После длительной, почти в полгода реабилитации я зажил жизнью заслуженного пенсионера,  занимаясь благоустройством участка рядом с таунхаусом в поселке под Тюменью.  Но этим можно было заниматься в теплое время года, а вот что делать зимой?  Нашел занятие в виде составления генеалогического древа своей родословной, на что ушел почти год.  Но зато сейчас в нем более тысячи персон, из которых почти у половины есть личные фотографии.

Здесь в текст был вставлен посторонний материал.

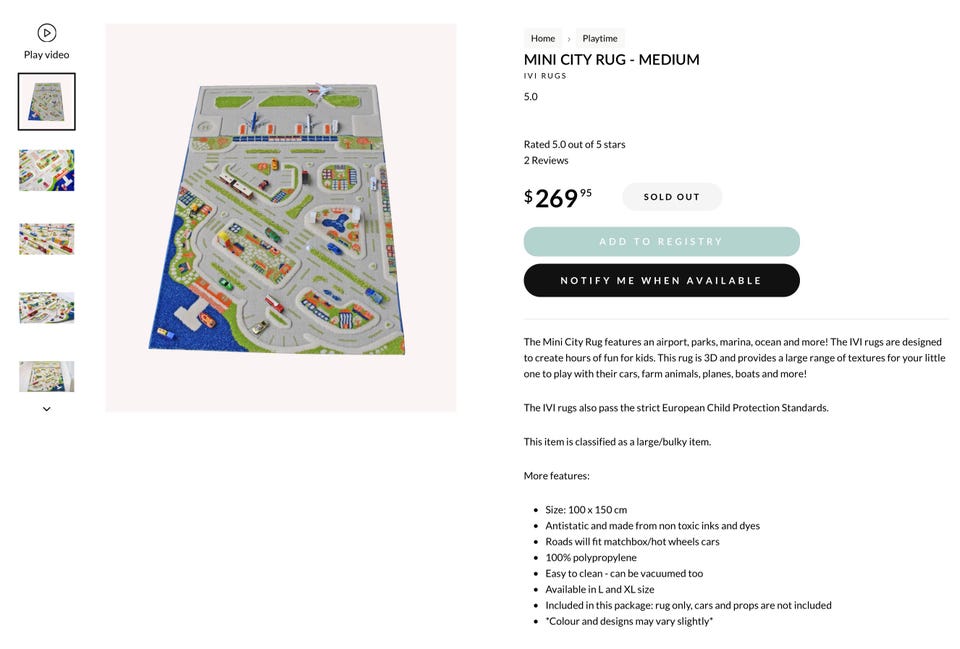Open the IVI RUGS brand link
Image resolution: width=960 pixels, height=649 pixels.
point(545,76)
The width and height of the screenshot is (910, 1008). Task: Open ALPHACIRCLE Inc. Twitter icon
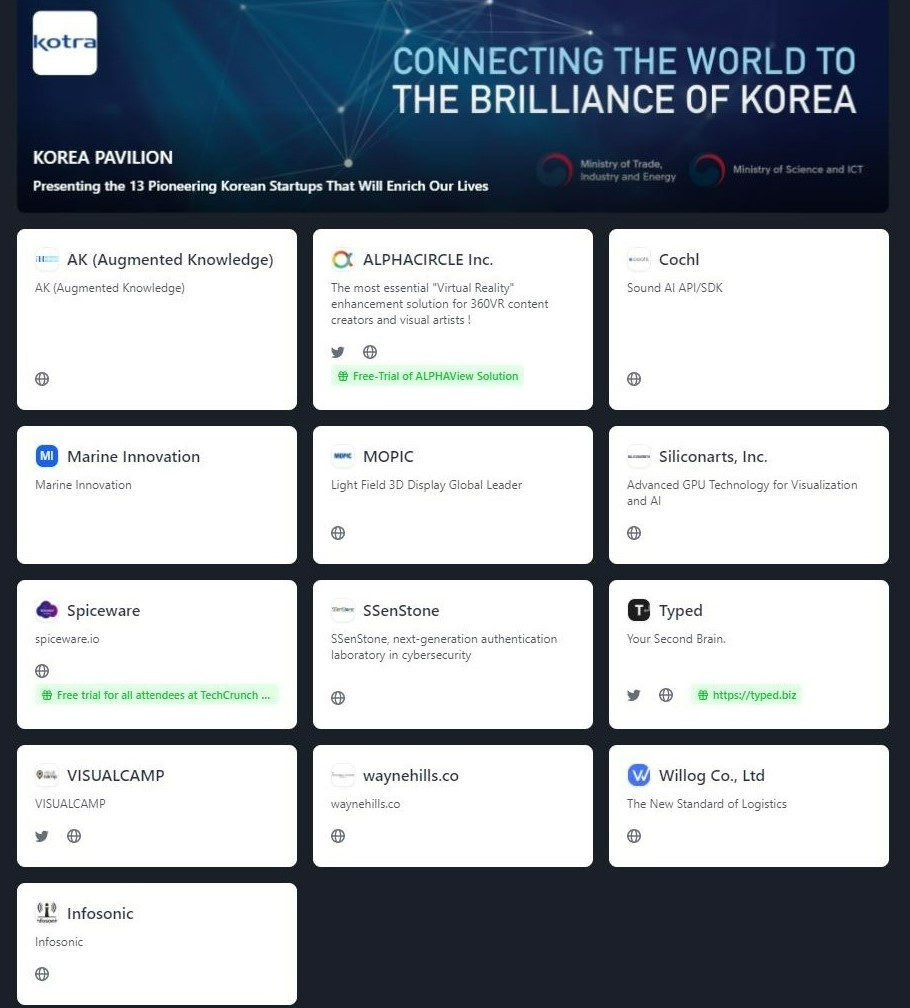click(337, 352)
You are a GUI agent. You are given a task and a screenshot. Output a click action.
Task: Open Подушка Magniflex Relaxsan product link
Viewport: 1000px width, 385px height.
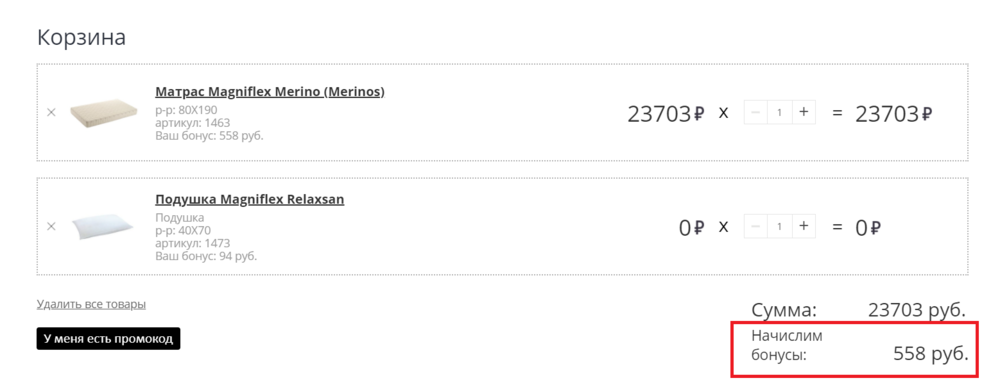click(250, 200)
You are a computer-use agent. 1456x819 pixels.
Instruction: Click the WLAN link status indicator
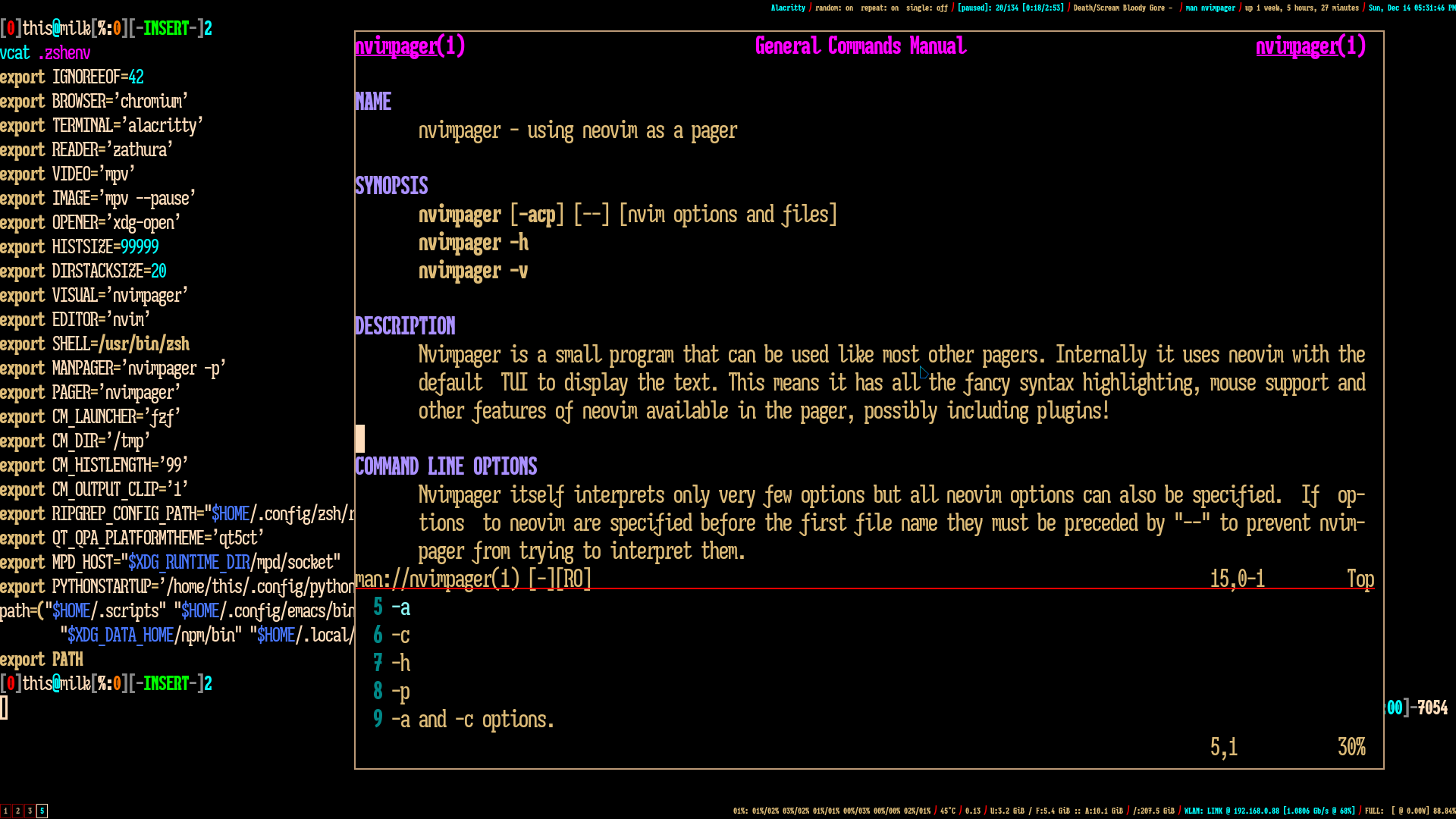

Со временем я понял, что наши отношения с женой после 48 лет совместной жизни зашли в тупик, и когда в моей жизни появилась другая женщина, которая готова была взять меня такого, инвалида, я решил уехать к ней. Еще во время переписки мы поняли, что у нас общие интересы, взгляды на жизнь,  опыт предыдущих браков, который позволяет более терпимо относиться к другому, и это позволило нам прожить уже шесть лет совместной жизни в полном согласии. К тому же именно она сподвигла меня начать писать воспоминания, короткие рассказы, рассуждения о жизни нашего поколения. И эта работа увлекла меня, и уже четыре года я большую часть времени провожу в литературном сайте, где у меня есть своя страничка, на которой опубликовано 2,5 тысячи произведений, 78 тысяч читателей, и за сутки мои произведения читаются свыше 2 тысяч раз. Благодаря близким людям и землякам я издал пять книг, где рассказываю о Дальнем Востоке, где родился и прожил большую часть жизни, о медицине, о спорте, о военно-морском флоте, об исторических событиях и личностях.  Есть и небольшие рассказы, новеллы, миниатюры, сюжеты для которых подсмотрены в реальной жизни, а часть придумана мной, исходя из личного опыта весьма интересной жизни.

Так что я считаю, что мне не надо посыпать голову пеплом и горевать, что когда-то я поступил не так, пошел не по той жизненной стезе, выбрал не ту дорогу. Мне не стыдно перед близкими, знакомыми, коллегами, друзьями за свою жизнь. И я продолжаю придерживаться девиза командира эскадрилья Титоренко из фильма «В бой идут одни старики»: БУДЕМ ЖИТЬ!!!